Strassenheim lay behind us.
“How come you know all this?”
“I'm the kind of guy who puts two and two together. Know what I mean? The official agencies will never tell you anything, but here they're keeping such a low profile that that in itself is suspicious.” He began driving faster again. “We're crossing the border of the Käfertal watershed area. The munitions depot lies in the outer perimeter. Viernheim junction, where the inner perimeter of the wells begins, is about two kilometers beyond Strassenheim. It's anybody's guess how the damn groundwater flows. Be that as it may, Strassenheim has had to bear the brunt of it.” His right hand made a resigned wave, came clapping down onto his bald head, and then brushed back all the missing locks of hair. He chewed his mustache angrily, his teeth grinding.
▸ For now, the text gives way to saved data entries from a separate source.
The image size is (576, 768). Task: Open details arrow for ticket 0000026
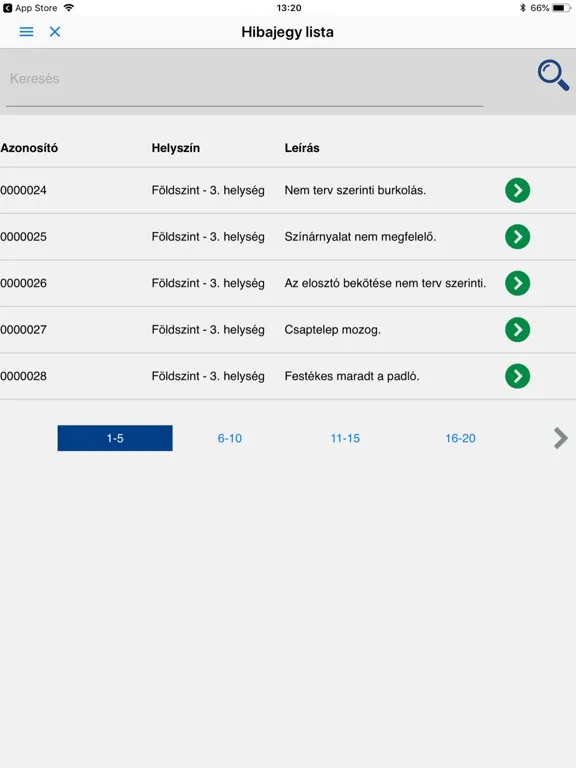coord(517,283)
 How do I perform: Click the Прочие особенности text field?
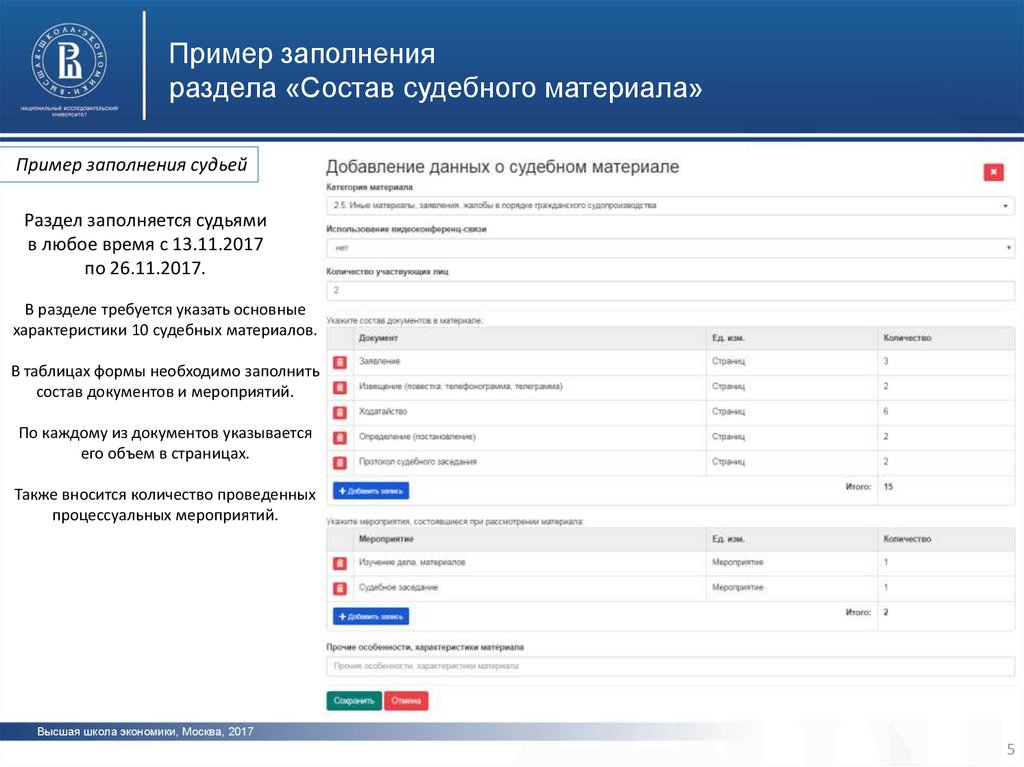pos(669,666)
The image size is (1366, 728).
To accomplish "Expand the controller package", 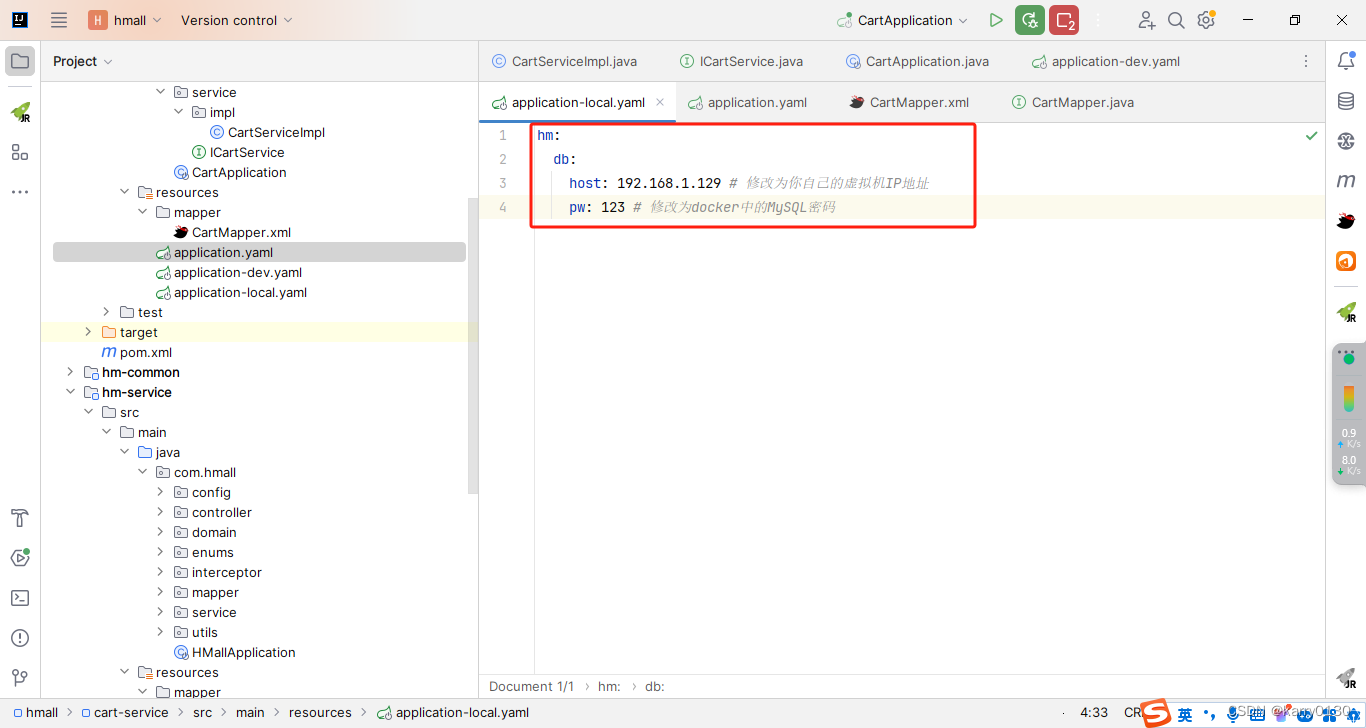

I can't say that the sky looked any less blue or the rapeseed any less yellow. I've always had trouble believing in the existence of something I cannot see: God, Einstein's relativity, the harmfulness of smoking, the hole in the ozone. I was also skeptical because the munitions depot lay only a few kilometers away from the Benjamin-Franklin-Village in Käfertal, and I had a hard time imagining that the Americans would put their own people at risk. Not to mention that Viernheim lay closer to the depot than Strassenheim, and Viernheim's water supply didn't seem to have been affected. All things considered, had Peschkalek himself tasted the Strassenheim water, or had he sent it to be analyzed?
We were back in Edingen. As we drove down the Grenz-häfer Strasse, we saw Frau Büchler and Wendt's people coming out of the Grüner Baum Restaurant. The funeral meal had taken a long time. My old Opel was waiting in front of the cemetery.
“You and I have to talk this through at leisure,” I said to Peschkalek.
He handed me his card. “Call me when you have a moment. You don't believe me, do you? You're thinking: These are the ravings of a reporter, this is journalistic gob-bledygook. Well, let's pray that you're right.”
7
Tragedy or farce?
Peschkalek's poisonous groundwater streams pursued me into my dreams, and I saw the small Strassenheim chapel grow into a cathedral, the gargoyles on its roof spitting green, yellow, and red water. By the time I realized that the cathedral was made of rubber, its walls bloating and distending, it was too late. It exploded, and revolting brown slime burst from it. I woke up as the slime was about to reach my feet, and I couldn't go back to sleep. During my conversation with Peschkalek I had not been frightened. Now I was.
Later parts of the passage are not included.